Task data:
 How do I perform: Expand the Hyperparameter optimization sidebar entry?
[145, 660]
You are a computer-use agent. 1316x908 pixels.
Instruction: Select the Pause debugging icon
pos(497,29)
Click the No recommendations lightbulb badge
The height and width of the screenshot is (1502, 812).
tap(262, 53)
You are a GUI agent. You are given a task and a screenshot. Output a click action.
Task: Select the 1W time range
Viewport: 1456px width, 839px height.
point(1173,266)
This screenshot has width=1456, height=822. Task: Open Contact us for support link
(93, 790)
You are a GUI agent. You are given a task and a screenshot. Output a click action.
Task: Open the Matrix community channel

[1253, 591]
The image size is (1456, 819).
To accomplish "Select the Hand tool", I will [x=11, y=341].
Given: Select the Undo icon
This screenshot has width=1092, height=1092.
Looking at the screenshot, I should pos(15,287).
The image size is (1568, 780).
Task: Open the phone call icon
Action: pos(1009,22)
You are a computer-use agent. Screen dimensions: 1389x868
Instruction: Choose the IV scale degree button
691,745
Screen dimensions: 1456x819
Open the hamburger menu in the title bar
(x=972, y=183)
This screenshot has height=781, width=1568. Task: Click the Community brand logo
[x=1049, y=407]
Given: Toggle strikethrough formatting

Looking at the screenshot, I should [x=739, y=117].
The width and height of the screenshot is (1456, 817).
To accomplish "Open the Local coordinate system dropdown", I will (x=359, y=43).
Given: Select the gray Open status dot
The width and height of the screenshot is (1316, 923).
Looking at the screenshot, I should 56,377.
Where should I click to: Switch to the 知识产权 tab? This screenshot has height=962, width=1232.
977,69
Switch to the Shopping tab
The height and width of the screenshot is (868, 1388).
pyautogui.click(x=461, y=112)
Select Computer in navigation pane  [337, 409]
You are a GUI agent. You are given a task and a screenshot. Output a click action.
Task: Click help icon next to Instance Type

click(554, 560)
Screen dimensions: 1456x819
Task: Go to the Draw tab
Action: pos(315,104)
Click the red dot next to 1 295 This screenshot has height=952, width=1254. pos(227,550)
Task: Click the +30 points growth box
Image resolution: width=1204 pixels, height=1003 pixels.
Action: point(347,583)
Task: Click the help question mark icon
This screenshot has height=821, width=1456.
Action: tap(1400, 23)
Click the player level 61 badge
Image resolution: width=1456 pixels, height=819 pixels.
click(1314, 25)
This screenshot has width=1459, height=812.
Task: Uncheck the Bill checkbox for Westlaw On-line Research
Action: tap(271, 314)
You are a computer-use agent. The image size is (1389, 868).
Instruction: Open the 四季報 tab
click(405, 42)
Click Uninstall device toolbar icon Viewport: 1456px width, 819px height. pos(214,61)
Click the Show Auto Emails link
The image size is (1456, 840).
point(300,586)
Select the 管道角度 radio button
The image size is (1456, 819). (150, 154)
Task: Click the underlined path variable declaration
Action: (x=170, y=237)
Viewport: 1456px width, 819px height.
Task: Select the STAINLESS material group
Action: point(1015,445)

Work instructions: Could you reproduce, exactly, every line above from the line with "Viewport: 1456px width, 839px height." to the line with "The width and height of the screenshot is (1456, 817).", and no other line? Both ends count.

Answer to the exercise:
Viewport: 1456px width, 839px height.
point(1173,266)
This screenshot has width=1456, height=822. Task: Open Contact us for support link
(93, 790)
You are a GUI agent. You are given a task and a screenshot. Output a click action.
Task: Open the Matrix community channel

[1253, 591]
The image size is (1456, 819).
To accomplish "Select the Hand tool", I will [x=11, y=341].
Given: Select the Undo icon
This screenshot has width=1092, height=1092.
Looking at the screenshot, I should pos(15,287).
The image size is (1568, 780).
Task: Open the phone call icon
Action: pos(1009,22)
You are a computer-use agent. Screen dimensions: 1389x868
Instruction: Choose the IV scale degree button
691,745
Screen dimensions: 1456x819
Open the hamburger menu in the title bar
(x=972, y=183)
This screenshot has height=781, width=1568. Task: Click the Community brand logo
[x=1049, y=407]
Given: Toggle strikethrough formatting

Looking at the screenshot, I should [x=739, y=117].
The width and height of the screenshot is (1456, 817).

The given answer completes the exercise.